**ASSIGNMENT:**
Any pictures in the records below must be left out when you repeat the lines from the line containing "Viewport: 1067px width, 642px" through the line containing "Expand the 企业级产品 dropdown" exactly.

**INPUT:**
▬▬▬▬▬▬▬▬▬▬

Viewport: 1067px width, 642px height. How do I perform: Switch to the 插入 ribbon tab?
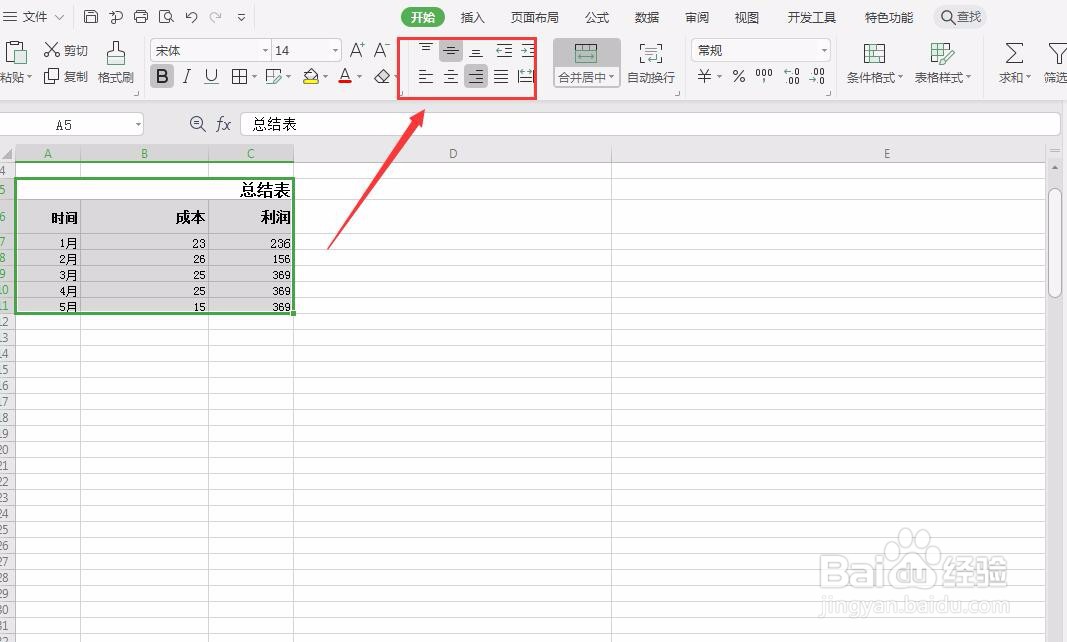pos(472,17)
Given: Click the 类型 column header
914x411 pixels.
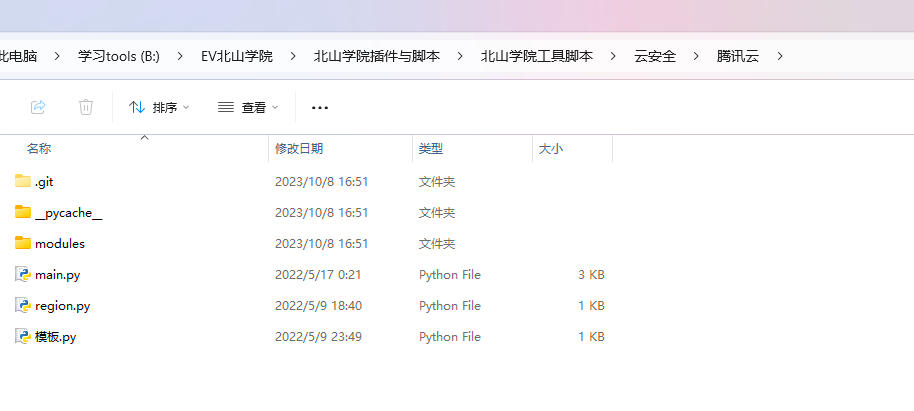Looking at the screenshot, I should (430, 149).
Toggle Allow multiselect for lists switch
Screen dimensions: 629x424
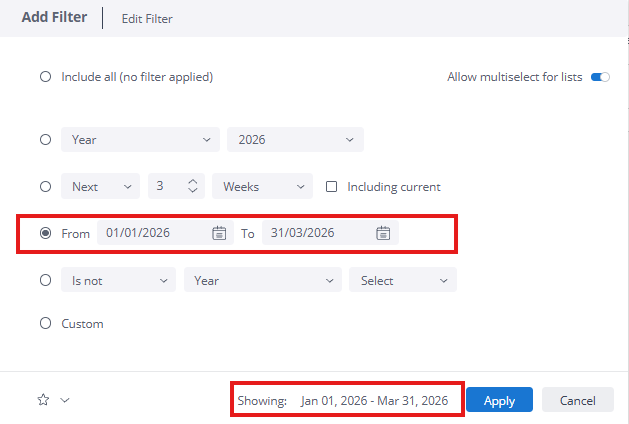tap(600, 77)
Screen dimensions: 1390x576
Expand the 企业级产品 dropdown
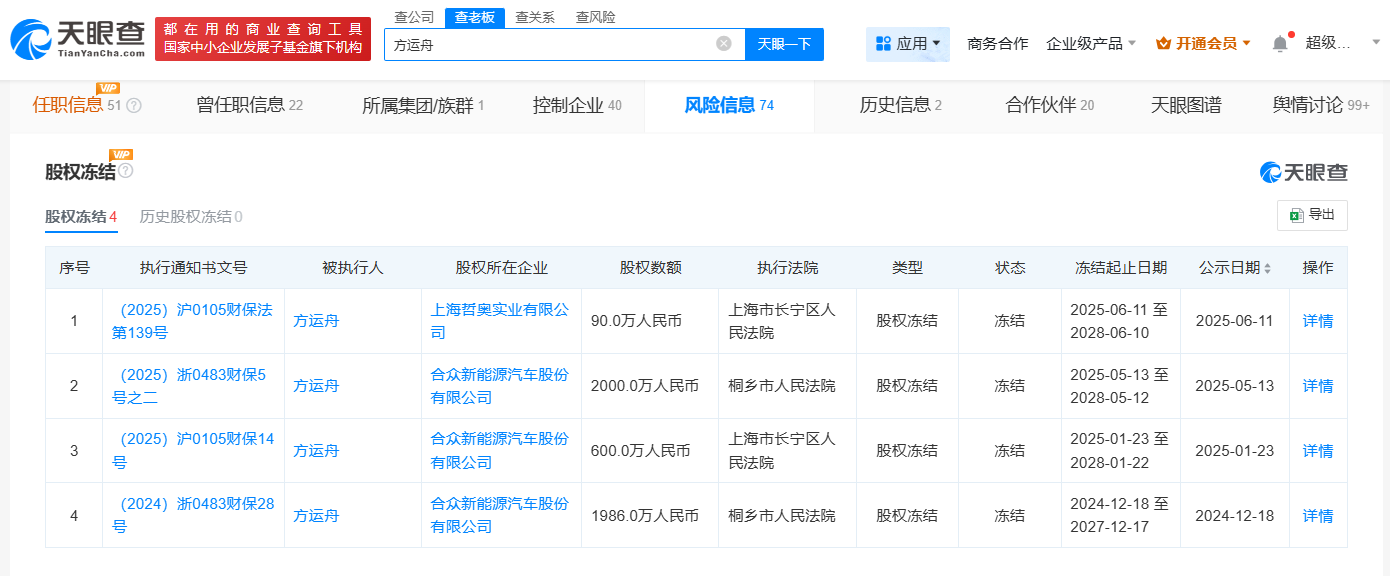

▬▬▬▬▬▬▬▬▬▬

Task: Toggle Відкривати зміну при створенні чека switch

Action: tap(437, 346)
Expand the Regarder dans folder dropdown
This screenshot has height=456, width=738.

▬▬▬▬▬▬▬▬▬▬

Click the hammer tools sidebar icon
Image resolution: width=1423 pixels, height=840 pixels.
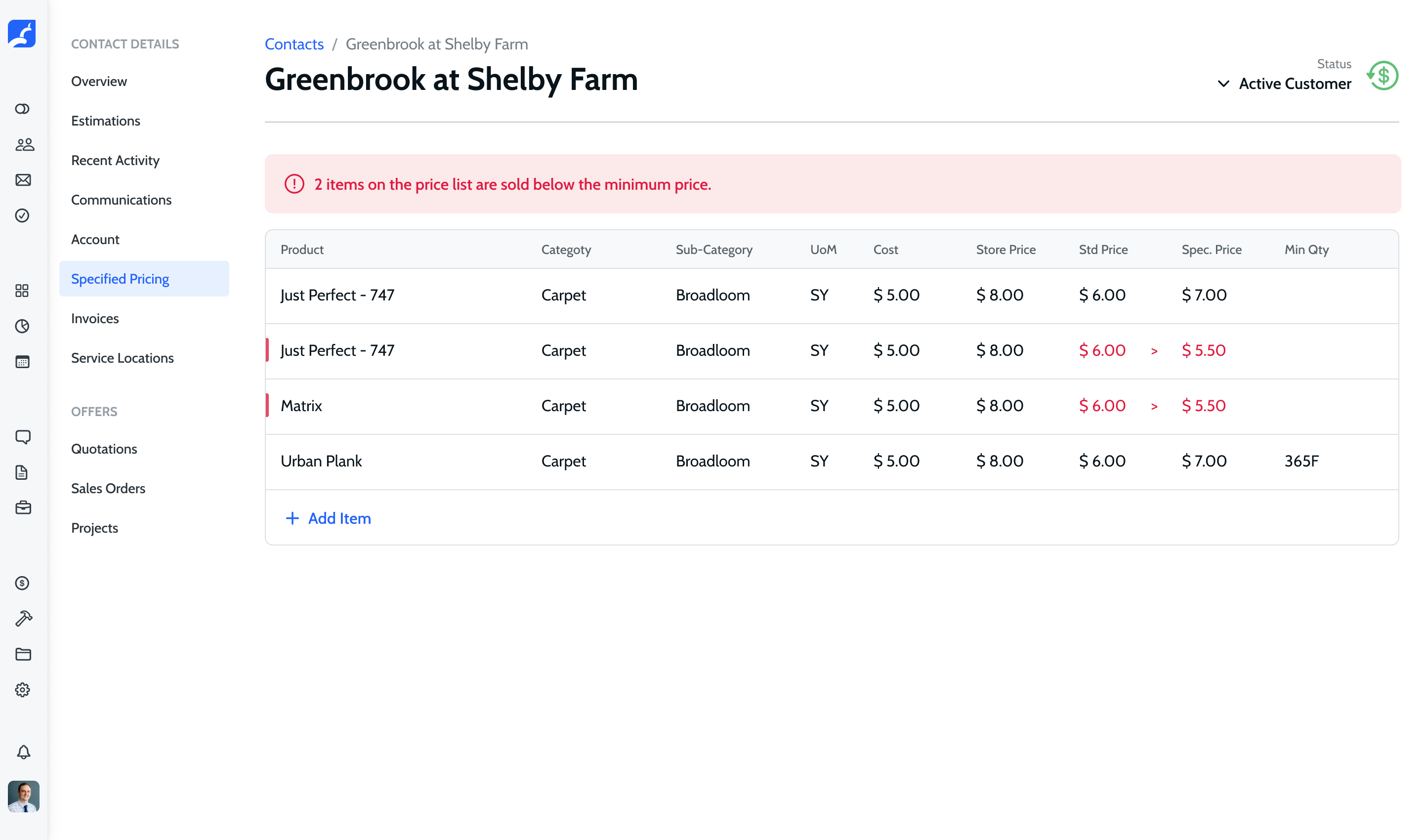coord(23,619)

▬▬▬▬▬▬▬▬▬▬

**YOUR RESPONSE:**
Viewport: 1067px width, 642px height. How do I perform: Switch to the 插入 ribbon tab?
pos(472,17)
Given: Click the 类型 column header
914x411 pixels.
Looking at the screenshot, I should (430, 149).
Toggle Allow multiselect for lists switch
Screen dimensions: 629x424
tap(600, 77)
Screen dimensions: 1390x576
Expand the 企业级产品 dropdown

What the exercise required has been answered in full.